**Exercise requirements:** Starting with the line that contains "This screenshot has height=580, width=1024." and going on through the line that contains "[x=971, y=528]" in the records below, turn those lines into a JSON list of strings, one string per line, with blank lines left out. Leave the pictures out of the answer.

**Given records:**
★ ★ ★ ★ ★ ★ ★

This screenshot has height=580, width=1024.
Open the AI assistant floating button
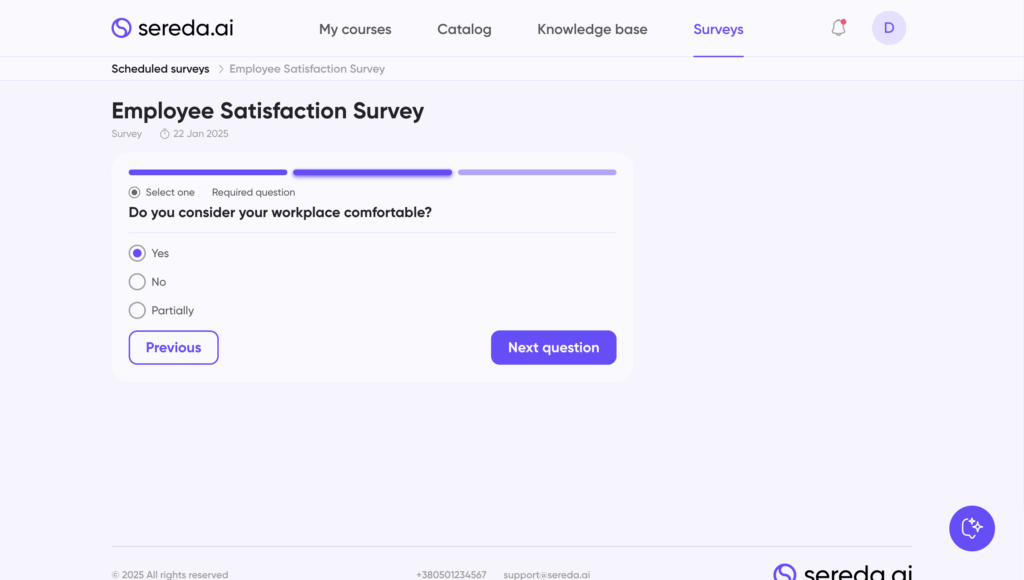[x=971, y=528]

★ ★ ★ ★ ★ ★ ★

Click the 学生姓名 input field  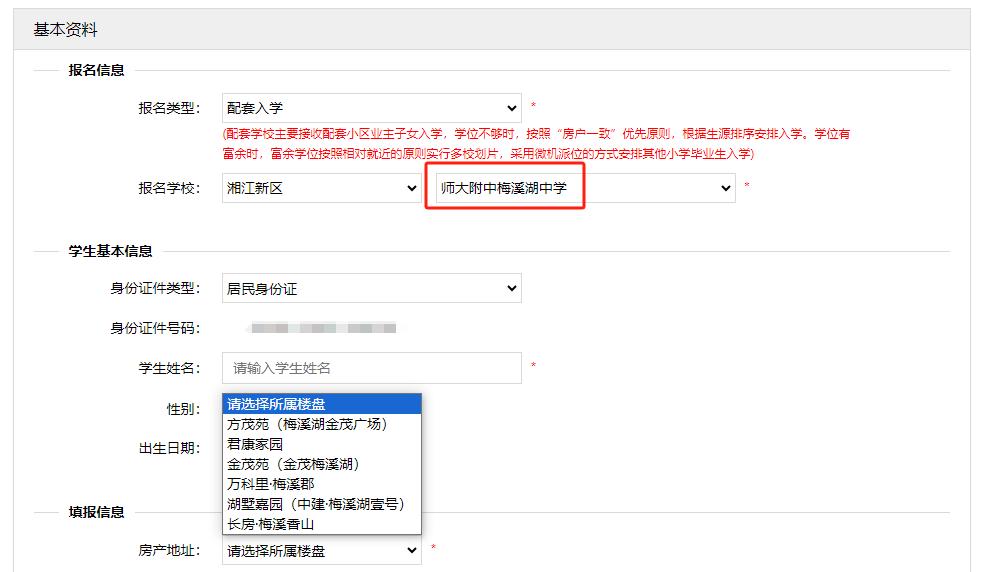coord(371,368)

★ ★ ★ ★ ★ ★ ★

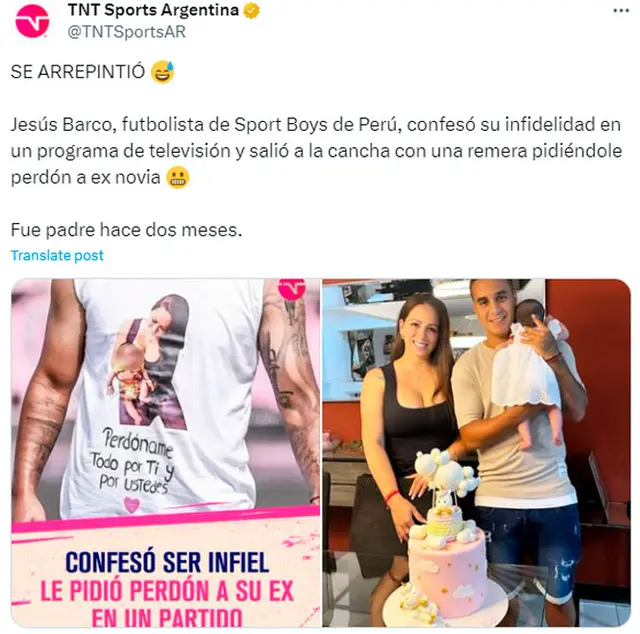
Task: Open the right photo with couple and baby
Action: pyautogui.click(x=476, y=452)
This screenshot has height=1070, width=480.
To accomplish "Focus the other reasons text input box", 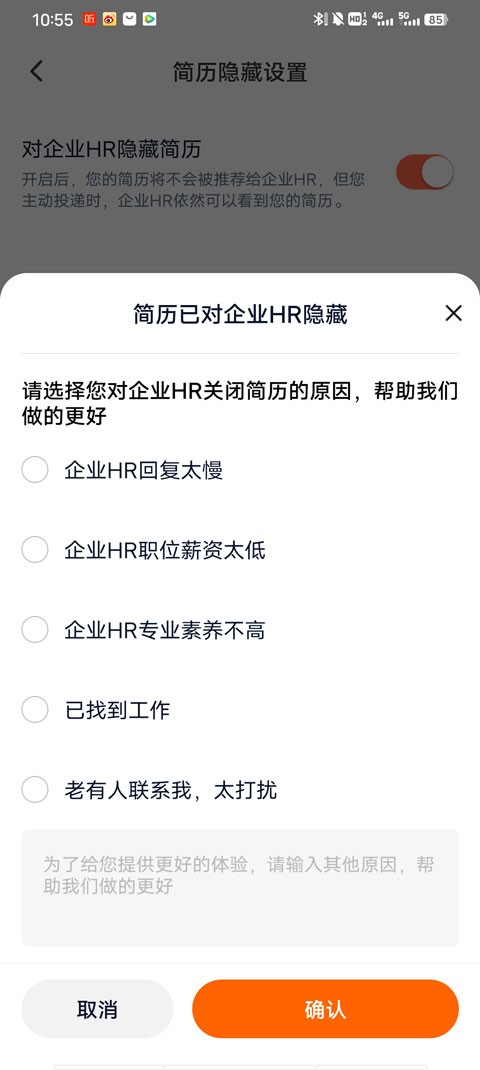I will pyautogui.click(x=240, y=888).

★ ★ ★ ★ ★ ★ ★

**The response:**
[
  "This screenshot has height=580, width=1024.",
  "Open the AI assistant floating button",
  "[x=971, y=528]"
]